PPI network identifies interacting pathogenic signaling pathways in Candida albicans†

Abstract

Candida albicans, an opportunistic and systemic infection causing fungus, causes skin, nail, and mucosal layer lesions in healthy individuals and hospital borne catheter-related and nosocomial infections. This particular fungus exists in two distinct stages in its life cycle: yeast and hyphae. In this study, 20 signaling pathways associated with 177 proteins from C. albicans were identified to construct a PPI network. The core part of the network consisted of 165 proteins. Network topology analyses revealed that the formed PPI network is biologically robust and scale-free, with significant interactions between proteins through 19 252 shortest pathways. In this network, the top 10 hub proteins (RAS1, CDC42, HOG1, CPH1, STE11, EFG1, CEK1, HSP90, TEC1 and CST20) were identified using network analysis, which seem to be the most important proteins involved in different pathways for the development of pathogenesis and virulence. Modular analysis of the network resulted in top six sub-networks, three of which shared eight hub proteins.

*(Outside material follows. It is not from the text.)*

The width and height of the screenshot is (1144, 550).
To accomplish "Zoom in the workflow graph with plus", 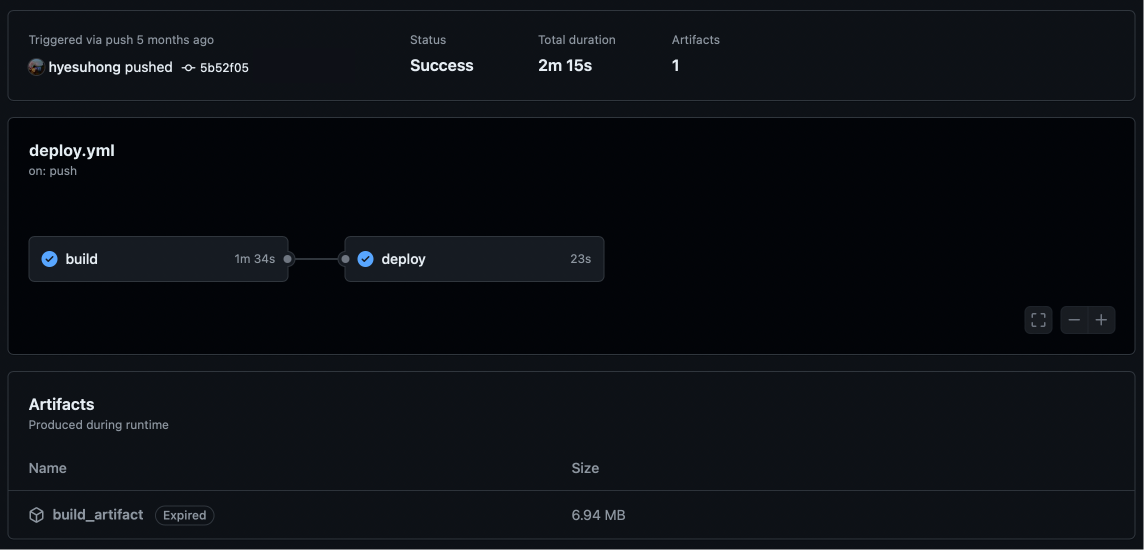I will (x=1101, y=320).
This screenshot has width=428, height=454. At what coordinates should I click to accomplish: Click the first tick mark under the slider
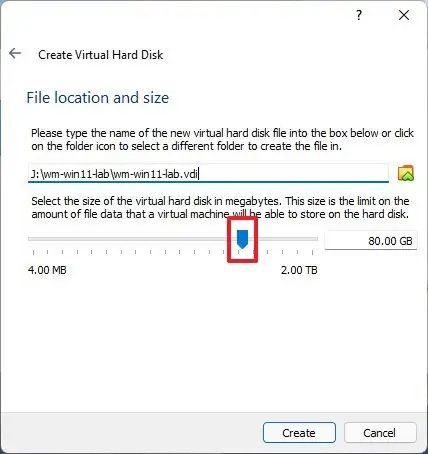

Ontology and functional enrichment analyses revealed that the majority of the proteins were associated with regulation of transcription by RNA polymerase II, plasma membrane and nucleic acid binding in biological processes, and cellular components and molecular functions, respectively. Enrichment analysis indicated that the proteins were mostly involved in oxidative phosphorylation and purine metabolism signaling pathways. We determined the complex web of signaling pathway involving proteins via PPI network analysis to unravel and decipher protein interactions within C. albicans to understand the complex pathogenesis processes for targeted therapeutic interferences using novel bioinformatics strategies.